Sunday, July 09, 2006

Andalucian Images of Carmina Burana

It was quite an interesting take on Carl Orff's Carmin Burana, one that I am not convinced worked. The recorded music was interspersed with impassioned flamenco dancing and the occasional solos by key members of the troop. There were also various contraptions on stage which several dancers suspended themselves from. A couple of dwarves and the stallions completed the spectacle.

The flamenco dancing was just stunning. The dancers beautiful and charismatic. I was enchanted by the way the women danced in their white dresses with impossibly long frilly trains, which became at times an extra dance partner. I loved the way they kicked the skirt from side to side. Unfortunately, I felt that too much time had been spent on the dance, and when the principle dancer tapped her way over the crucifix and was then cricified, I soon became bored.

Given that Carmina Borana was a quick tour of medieval life, beginning and ending with O Fortuna, with stops via the taverna and affairs of the heart, and includes one of the most lovely prayers to the feminine divine, I felt more attention could have been made through props and costume to reflect the vivid Andalucian life; as it was the costumes were white, or black. There were heavy religious overtones, which I wouldn't have minded had they included the joyful and celebratory and down right lacivious to balance the dirges. The Andalucian stallions were beautiful, but wasted in two excursions one of which they had four dancers prancing in front of them. The cast of 30 advertised were in actual fact, half of that, which given the restrictions of space on the stage was not necessarily a bad thing. Ultimately, I felt the performance did not do what it said on the tin, which was a real shame.

It was a missed opportunity to show that medieval life that Orff put to music, is not that different to life now. Major concerns of living with the hands that fate deals one are universal. Drinking and love are still the ways people try to offset the feeling that there is no such thing as a happy ending and fate really is out to get you.

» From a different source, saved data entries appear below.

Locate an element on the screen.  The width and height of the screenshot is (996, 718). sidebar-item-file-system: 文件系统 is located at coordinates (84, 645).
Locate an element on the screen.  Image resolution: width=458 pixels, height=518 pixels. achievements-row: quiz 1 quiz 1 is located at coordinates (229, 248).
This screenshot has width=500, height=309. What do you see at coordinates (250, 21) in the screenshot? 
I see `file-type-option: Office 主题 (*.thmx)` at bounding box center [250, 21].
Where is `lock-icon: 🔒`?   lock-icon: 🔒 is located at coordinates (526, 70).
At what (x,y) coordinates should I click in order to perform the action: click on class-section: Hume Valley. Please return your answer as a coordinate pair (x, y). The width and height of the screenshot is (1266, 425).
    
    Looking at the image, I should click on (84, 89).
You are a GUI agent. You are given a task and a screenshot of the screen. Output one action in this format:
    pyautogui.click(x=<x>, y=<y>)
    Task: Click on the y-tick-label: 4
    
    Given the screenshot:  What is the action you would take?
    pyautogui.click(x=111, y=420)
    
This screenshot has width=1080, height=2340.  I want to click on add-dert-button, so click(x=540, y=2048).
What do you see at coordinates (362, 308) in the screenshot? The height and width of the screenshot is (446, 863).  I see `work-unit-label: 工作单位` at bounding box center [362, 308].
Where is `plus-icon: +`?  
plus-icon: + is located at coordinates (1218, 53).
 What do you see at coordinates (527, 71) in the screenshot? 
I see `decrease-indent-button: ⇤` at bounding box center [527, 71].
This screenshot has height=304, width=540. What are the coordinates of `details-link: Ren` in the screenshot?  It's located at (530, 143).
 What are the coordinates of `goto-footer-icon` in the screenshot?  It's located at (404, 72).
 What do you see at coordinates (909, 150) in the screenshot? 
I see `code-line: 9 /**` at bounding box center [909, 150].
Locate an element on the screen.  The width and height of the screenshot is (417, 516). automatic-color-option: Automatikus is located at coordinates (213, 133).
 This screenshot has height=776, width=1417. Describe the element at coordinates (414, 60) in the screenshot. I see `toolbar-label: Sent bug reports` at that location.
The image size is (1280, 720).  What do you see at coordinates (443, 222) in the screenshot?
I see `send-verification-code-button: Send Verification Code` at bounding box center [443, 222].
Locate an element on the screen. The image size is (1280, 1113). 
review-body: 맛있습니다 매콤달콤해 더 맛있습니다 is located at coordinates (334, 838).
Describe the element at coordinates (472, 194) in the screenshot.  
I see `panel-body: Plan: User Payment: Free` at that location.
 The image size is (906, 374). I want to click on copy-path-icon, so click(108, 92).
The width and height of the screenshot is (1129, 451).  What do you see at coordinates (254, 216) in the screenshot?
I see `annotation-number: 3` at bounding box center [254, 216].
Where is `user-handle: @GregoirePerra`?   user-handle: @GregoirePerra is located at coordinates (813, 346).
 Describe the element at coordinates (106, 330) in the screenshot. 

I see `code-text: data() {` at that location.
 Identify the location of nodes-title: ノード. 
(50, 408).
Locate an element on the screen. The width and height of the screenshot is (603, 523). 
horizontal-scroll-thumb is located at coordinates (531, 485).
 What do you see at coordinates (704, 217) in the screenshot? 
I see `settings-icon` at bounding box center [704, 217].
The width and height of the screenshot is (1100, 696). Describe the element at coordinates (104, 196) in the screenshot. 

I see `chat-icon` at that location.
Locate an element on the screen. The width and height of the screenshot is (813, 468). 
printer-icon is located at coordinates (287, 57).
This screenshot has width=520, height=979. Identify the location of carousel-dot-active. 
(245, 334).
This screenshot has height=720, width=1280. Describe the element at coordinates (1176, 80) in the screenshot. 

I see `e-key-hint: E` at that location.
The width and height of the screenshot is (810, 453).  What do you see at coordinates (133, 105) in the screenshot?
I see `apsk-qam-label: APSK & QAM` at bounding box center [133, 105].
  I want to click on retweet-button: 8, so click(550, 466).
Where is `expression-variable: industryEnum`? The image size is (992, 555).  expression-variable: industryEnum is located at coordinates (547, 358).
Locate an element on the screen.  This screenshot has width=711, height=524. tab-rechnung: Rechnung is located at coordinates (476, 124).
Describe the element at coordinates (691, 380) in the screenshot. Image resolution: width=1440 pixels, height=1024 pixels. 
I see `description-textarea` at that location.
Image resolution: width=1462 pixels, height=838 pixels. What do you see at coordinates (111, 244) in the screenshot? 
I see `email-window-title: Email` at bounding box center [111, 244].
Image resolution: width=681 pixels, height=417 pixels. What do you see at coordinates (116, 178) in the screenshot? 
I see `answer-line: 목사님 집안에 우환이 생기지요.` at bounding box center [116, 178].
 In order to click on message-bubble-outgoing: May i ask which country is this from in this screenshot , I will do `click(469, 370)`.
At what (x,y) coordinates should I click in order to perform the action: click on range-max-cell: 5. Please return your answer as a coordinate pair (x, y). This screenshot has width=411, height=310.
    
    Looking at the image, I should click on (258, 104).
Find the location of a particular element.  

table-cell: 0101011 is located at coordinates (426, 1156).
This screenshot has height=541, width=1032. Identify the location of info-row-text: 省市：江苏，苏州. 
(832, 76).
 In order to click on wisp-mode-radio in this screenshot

After going to the theatre last night and the cinema this afternoon, I realised that my Sunday morning habit of going to the cinema first thing in the morning is a truly excellent way of avoid other patrons. People talked all the way through the performance and rustled their way through snacks of all textures and sounds, not to mention the mobile phones flashing and beeping throughout. My authoritarian leanings are coming out, I'm afraid, patience still is not one of my virtues.